Project Neighborly grants will support Villa Santa Fe residents and district families

The Whatcom Community Foundation (WCF) is an impactful organization, supporting a healthy community in Whatcom County. Their community vision states “everyone who lives here thrives” and when it comes to the funding support they give to all corners of the county, it couldn’t be more accurate.

In recent years, the WCF supported the completion of the Central Kitchen in Bellingham Public Schools with a $1 million investment, and funded salad bar installations in every school cafeteria. This support will have long-term benefits for every child in the district.

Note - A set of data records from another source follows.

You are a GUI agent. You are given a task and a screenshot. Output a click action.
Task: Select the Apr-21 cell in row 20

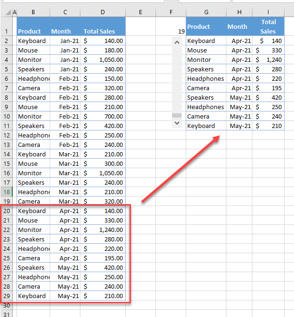(65, 211)
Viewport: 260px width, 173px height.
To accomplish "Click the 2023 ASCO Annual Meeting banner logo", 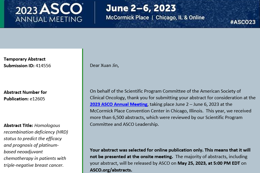I will click(49, 14).
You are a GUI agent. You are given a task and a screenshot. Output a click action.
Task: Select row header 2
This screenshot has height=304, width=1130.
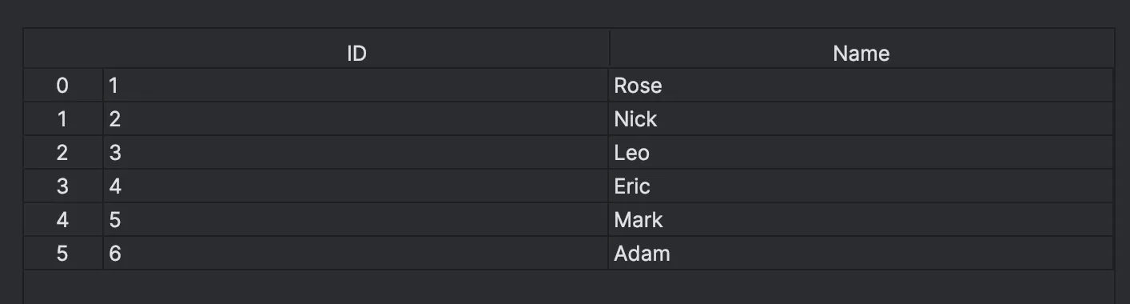(63, 152)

At their annual Celebration of Giving in April 2019, the Foundation announced their grants in the upcoming year, many which will again directly benefit the students and families of Bellingham Public Schools.

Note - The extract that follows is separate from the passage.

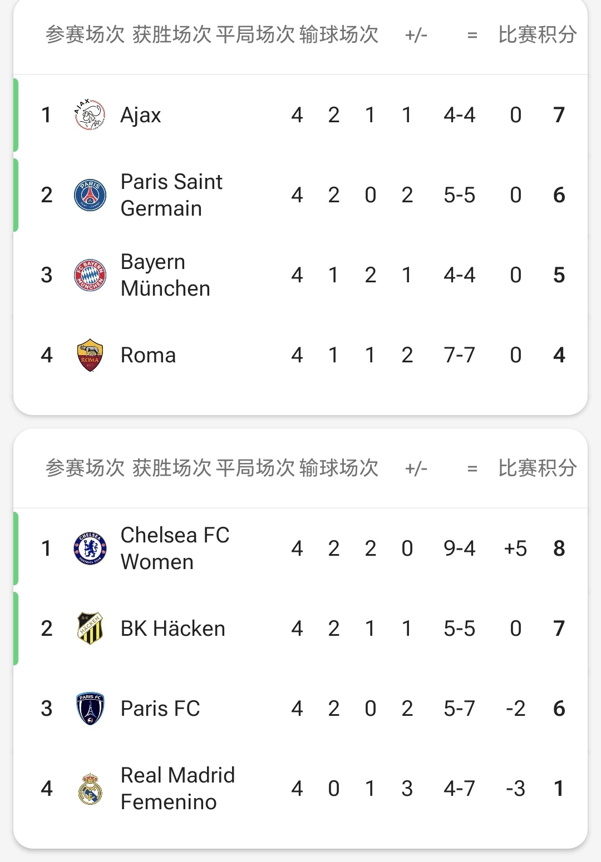Viewport: 601px width, 862px height.
Task: Tap the first table's 比赛积分 column header
Action: 537,35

The activities and programs highlighted in the list below will be funded directly to the organizations or will flow through the Bellingham Public Schools Foundation. The projects listed are part of the WCF Project Neighborly  grants or of the Youth Philanthropy Project grants. The Youth Philanthropy awards are chosen by Whatcom County high school students who gain invaluable experience collaborating and being part of the decision-making process.

This year, the Youth Philanthropy Committee was comprised of 13 students from district high schools. From Sehome High School they are Gabe Hallett, grade 12; Campbell Lund, grade 12; Celia McDowall, grade 12; Owen Richey, grade 12; and Gus Ringo, grade 11.  From Squalicum High School they are Miles Bartlett, grade nine; Charlotte Bosche, grade 11; Jackson Boyle, grade 10; Rolando Gonzalez, grade 12; Sophia Korsmo, grade 10; Thanh Nguyen, grade 12; Pavanjeet Parmar, grade 11; and Grace Schumock-Cowan, grade 11.

We are grateful to the Whatcom Community Foundation for funding the following:

  • Alderwood Elementary School PTSA ($4,200) for the Alderwood Community Connection which will welcome and celebrate the diversity of students through inclusive gatherings and events;
  • Shuksan Middle School ($5,000) for building community by beautifying the Shuksan cafeteria with a collaborative work of art that celebrates their student diversity and promotes healthy eating;
  • Building community events at Villa Santa Fe ($4,850) through three dinners and activities that connect residents together and build positive relationships;
  • The World Peace Game in Bellingham ($3,000) to train high school students to teach children the work of peace through an interactive game;
  • Bilingual dance fitness in Birchwood neighborhood ($3,400) to strengthen school to community connections through multi-cultural, music-based, dance exercise;
  • Columbia Parent Association Inclusion Book Club ($460) to read and discuss books on diversity, equity and inclusion, and then pass the books on to other parent teacher organizations in the district;
  • The Whatcom Youth Pride parade and festival 2019 ($5,000) designed for LGBTQ youth and families across Whatcom County. The date of this year’s event is June 9;
  • Bioluminescence Paddles with Bellingham Bay Community Boating Center ($440) to introduce underserved youth to marine ecology and environmental issues (Youth Philanthropy Project);
  • Soil Stewards through Common Threads Farm ($2,500) to regenerate soil ecosystems at 21 school gardens (Youth Philanthropy Project);
  • Garden of the Salish Sea (Pacific Shellfish Institute) sixth grade ocean acidification pilot unit ($2,475) to share hands-on science to reduce carbon footprint, cultivate healthy watershed habits and foster stewardship of our natural resources (Youth Philanthropy Project);
  • Western Washington University Foundation ($2,500) to increase equity for teens preparing for careers that help the environment by helping low-income high school students to access environmentally-focused college-level courses (Youth Philanthropy Project); and
  • Wild Whatcom ($2,085) for Empower program at Sterling Meadows which addresses the nature deficit often present in underserved communities. Empower will also train Latinx high school students interested in environmental education (Youth Philanthropy Project).